WHAT YOU NEED TO DO:
- 1) In the abstract below, what was the Dice similarity coefficient between the updated CT and the ground-truth postoperative CT?
- 2) Decide whether each statement agrees with the abstract below. Answer yes or no and quote the words that settle it.
(a) The proposed method depends on external tracking.
(b) The surgery was performed on six 3D-printed models.
(c) Bland-Altman analysis found that the updated CT modestly underestimated volume compared with the ground-truth CT.
- 3) Summarize the abstract below in two sentences.

GIVEN TEXT:

== Segment start ==

Vision‐Guided Surgical Navigation Using Computer Vision for Dynamic Intraoperative Imaging Updates

ABSTRACT Background Residual disease after endoscopic sinus surgery (ESS) contributes to poor outcomes and revision surgery. Image‐guided surgery systems cannot dynamically reflect intraoperative changes. We propose a sensorless, video‐based method for intraoperative CT updating using neural radiance fields (NeRF), a deep learning algorithm used to create 3D surgical field reconstructions. Methods Bilateral ESS was performed on three 3D‐printed models ( n = 6 sides). Postoperative endoscopic videos were processed through a custom NeRF pipeline to generate 3D reconstructions, which were co‐registered to preoperative CT scans. Digitally updated CT models were created through algorithmic subtraction of resected regions, then volumetrically segmented, and compared to ground‐truth postoperative CT. Accuracy was assessed using Hausdorff distance (surface alignment), Dice similarity coefficient (DSC) (volumetric overlap), and Bland‒Altman analysis (BAA) (statistical agreement). Results Comparison of the updated CT and the ground‐truth postoperative CT indicated an average Hausdorff distance of 0.27 ± 0.076 mm and a 95th percentile Hausdorff distance of 0.82 ± 0.165 mm, indicating sub‐millimeter surface alignment. The DSC was 0.93 ± 0.012 with values >0.9 suggestive of excellent spatial overlap. BAA indicated modest underestimation of volume on the updated CT versus ground‐truth CT with a mean difference in volumes of 0.40 cm 3 with 95% limits of agreement of 0.04‒0.76 cm 3 indicating that all samples fell within acceptable bounds of variability. Conclusions Computer vision can enable dynamic intraoperative imaging by generating highly accurate CT updates from monocular endoscopic video without external tracking. By directly visualizing resection progress, this software‐driven tool has the potential to enhance surgical completeness in ESS for next‐generation navigation platforms.

== Segment end ==

DATASET CONTENT:
== Segment start ==

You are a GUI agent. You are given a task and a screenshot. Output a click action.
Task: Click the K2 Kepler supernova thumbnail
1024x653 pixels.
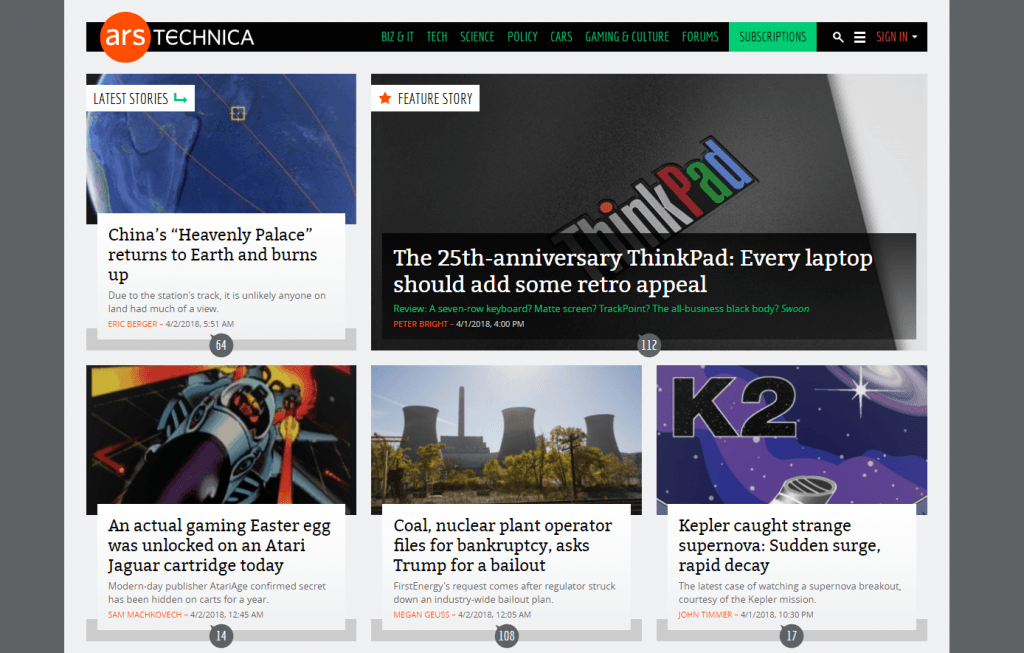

== Segment end ==

REPLIES:
- 1) 0.93 ± 0.012

- 2)
(a) No: "without external tracking"
(b) No: "Bilateral ESS was performed on three 3D‐printed models ( n = 6 sides)"
(c) Yes: "BAA indicated modest underestimation of volume on the updated CT versus ground‐truth CT"

- 3) The authors propose a sensorless, video-based method that uses neural radiance fields to build 3D reconstructions from endoscopic video after sinus surgery and uses them to update CT scans. In tests on 3D-printed models, the updated CT scans closely matched the ground-truth postoperative CT scans, which suggests the tool could help make endoscopic sinus surgery more complete.